The basic method for processing trees is pretty conventional: there's a PARLANSE library of facilities for inspecting tree nodes, walking up and down the tree, creating new nodes and splicing them in place. Recursive procedures are often used to visit/update a tree.

The key observation here is that a tree visit which visits some set of children can be coded sequentially, or easily coded as a static parallel team. So it is pretty easy to manually code parallel tree visits, at the cost of writing lots of special cases to parallel-fork for each tree node type. There's the "divide and conquer" that seems of interest to the OP. (You can of course enumerate a nodes' childern, and using a dynamic team to fork grains for each child, but this isn't as fast). This is the first level of parallelism used to process trees in DMS.

The second level of parallelism comes through a DMS-supplied DSL that implements an attribute grammar (AG)s.

AGs are functional languages that decorate the BNF with a set of computations.

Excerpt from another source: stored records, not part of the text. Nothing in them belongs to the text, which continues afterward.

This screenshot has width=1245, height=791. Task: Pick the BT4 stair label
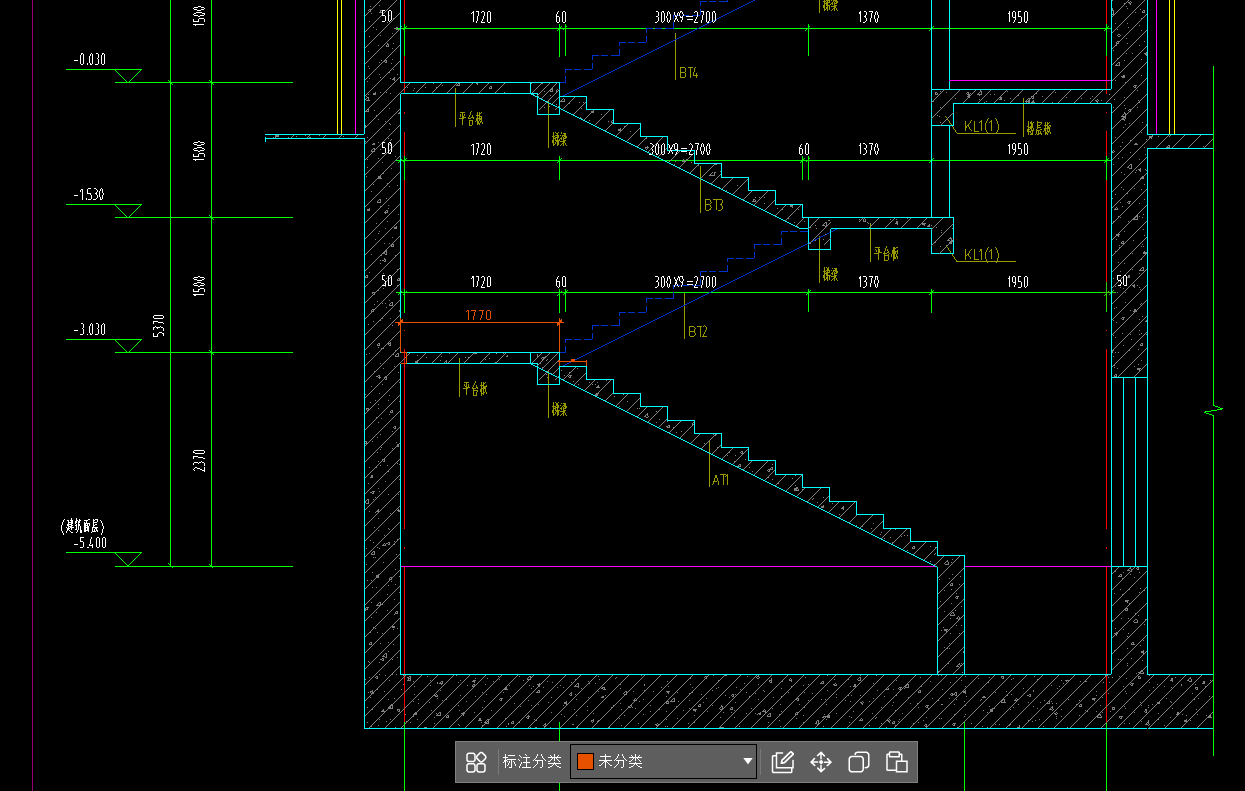(688, 73)
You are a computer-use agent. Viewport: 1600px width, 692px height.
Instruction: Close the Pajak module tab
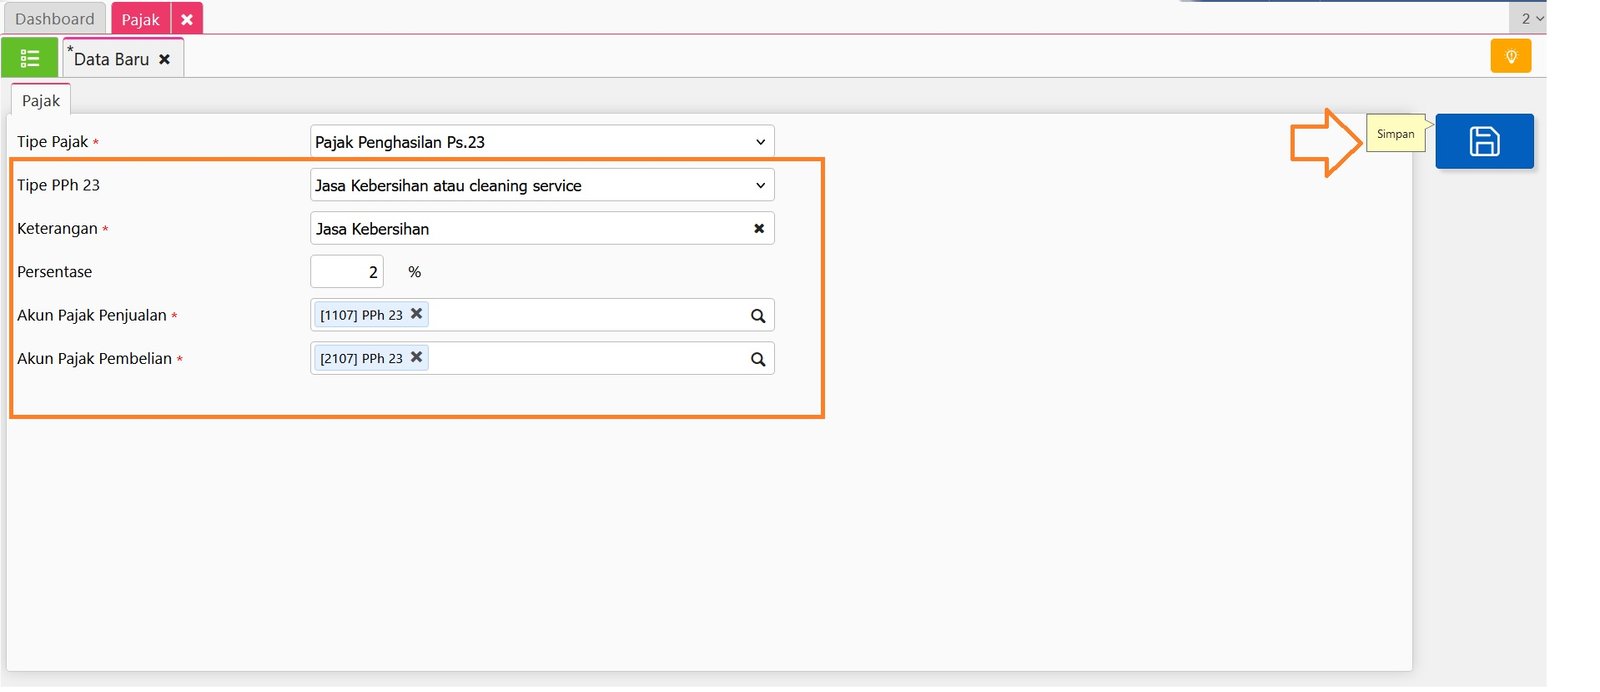pos(187,19)
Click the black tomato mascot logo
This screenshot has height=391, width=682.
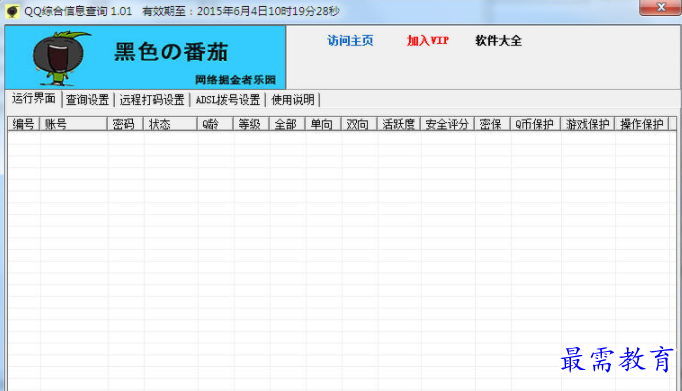(59, 58)
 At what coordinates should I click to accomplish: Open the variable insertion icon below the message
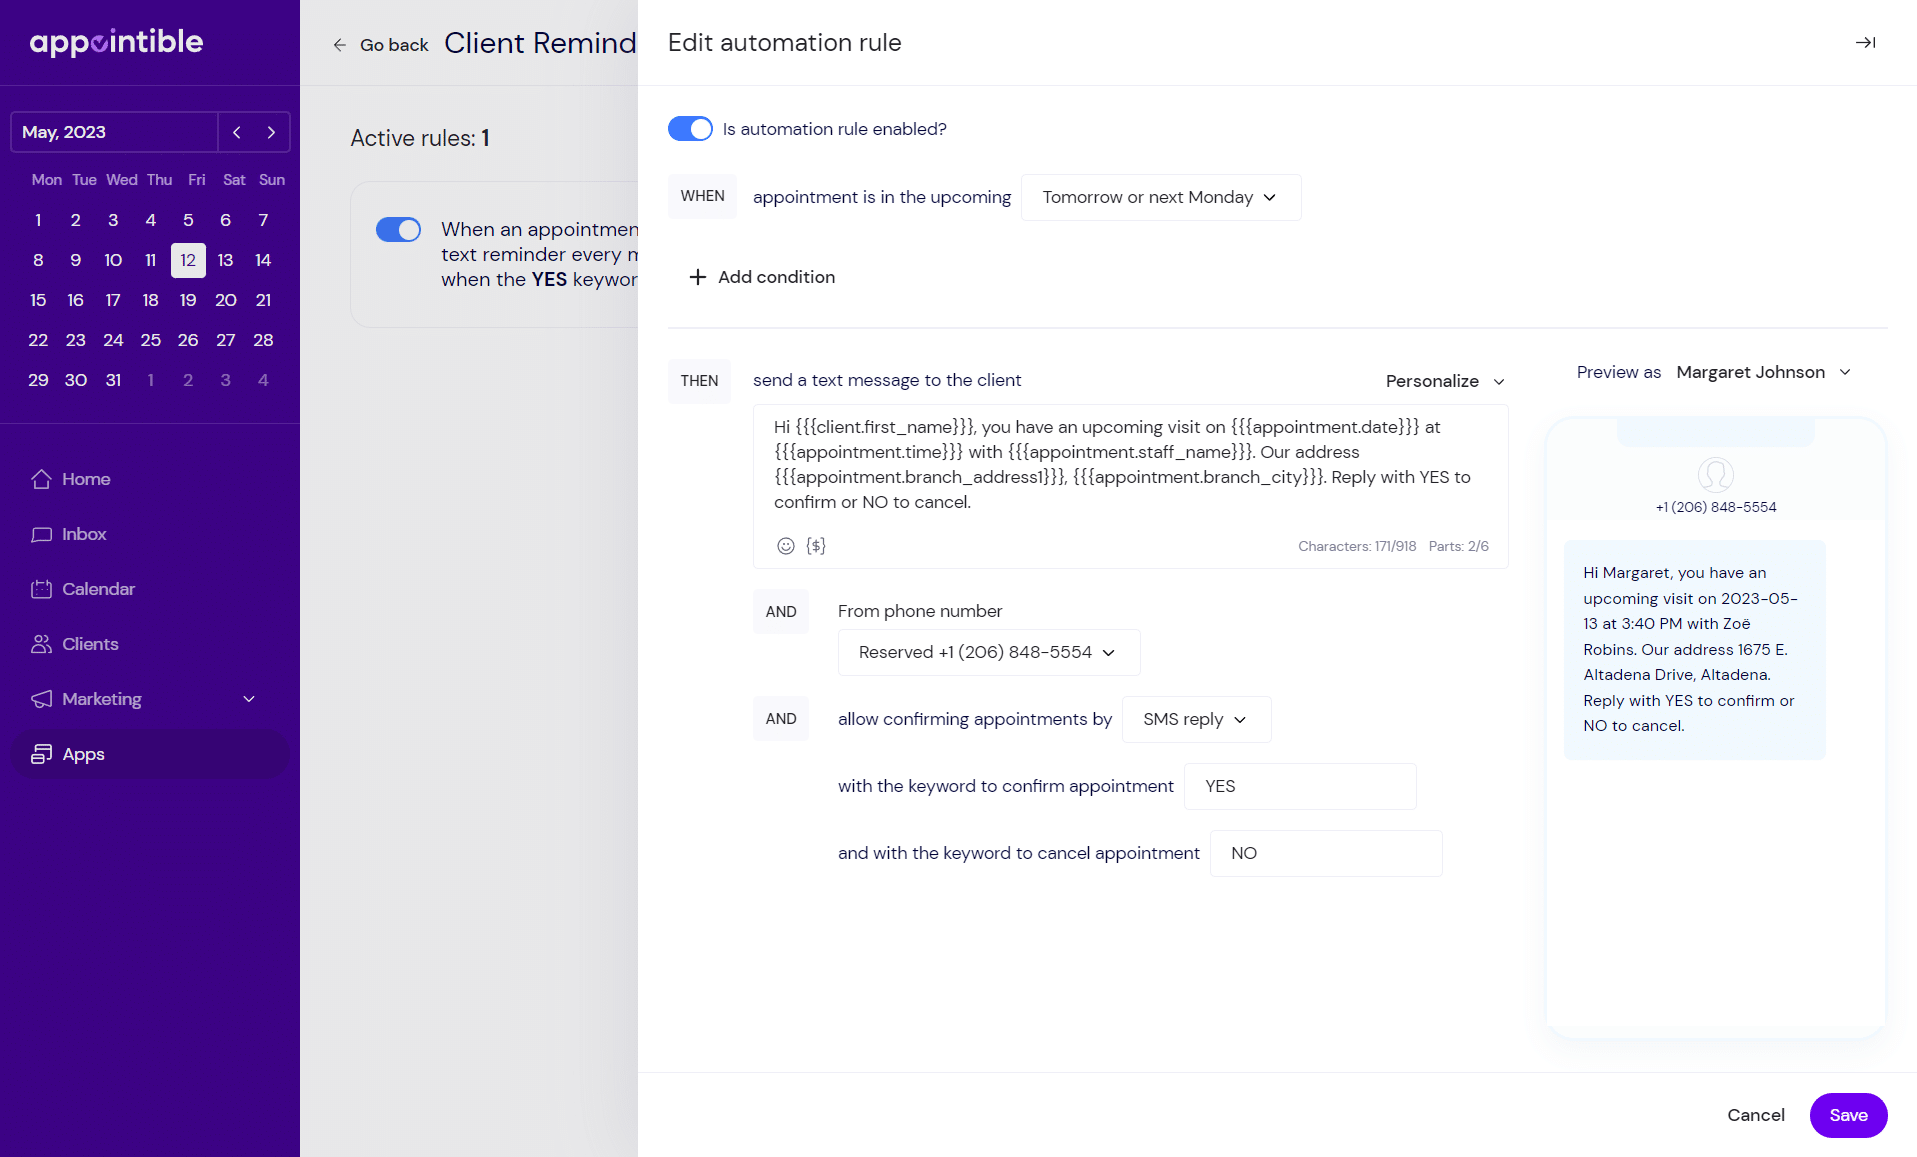tap(816, 546)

One can write a simple calculator with an AG in DMS:

   sum = sum + product;
        <<Calculator>>:  sum[0].result = sum[1].result + product.result;

This causes an attribute, "result" to be computed for the root (sum[0]) by combining the result attribute from the first child (sum[1]) and the second child (product.result). So-called synthesized attributes propagates information up the tree from the leaves; inherited attributes propagate information down from parents. Attribute grammars in general and DMS's AG allow mixing these, so information can flow up and down the tree in arbitrary order.

Most AGs are purely functional, e.g., no side effects; DMS's allows side effects which complicates the notation but is pretty useful in practice. A nice example is construction of symbol tables by attribute evaluation; current-scope is passed down the tree, local-declaration blocks create new current scopes and pass them down, and individual declarations store symbol table data into the symbol table entry received from a parent.

DMS's AG compiler analyzes the attribute computations, determines how information flows across the entire tree, and then generates a parallel PARLANSE program to implement the information flow per tree node type. It can do a data flow analysis on each AG rule to determine the information flow and what has to happen first vs later vs. last. For our simple sum rule above, it should be clear that the attributes of the children have to computed before the attribute for root can be computed. It turns out that PARLANSE's partial order construction are a perfect way to encode this information, and even nicely handles the side-effects we added to AGs.

The result is that DMS compiles an AG specification into a highly parallel PARLANSE program. Our C++ front end name/type resolver is implemented as about 150K lines of DMS AG (yes, it takes that much to describe how C++ type information is used), which compiles to some 700K SLOC of parallel PARLANSE code. And it works (and runs in parallel in x86 multicore machines) without any thought or debugging, and it seems to scale nicely.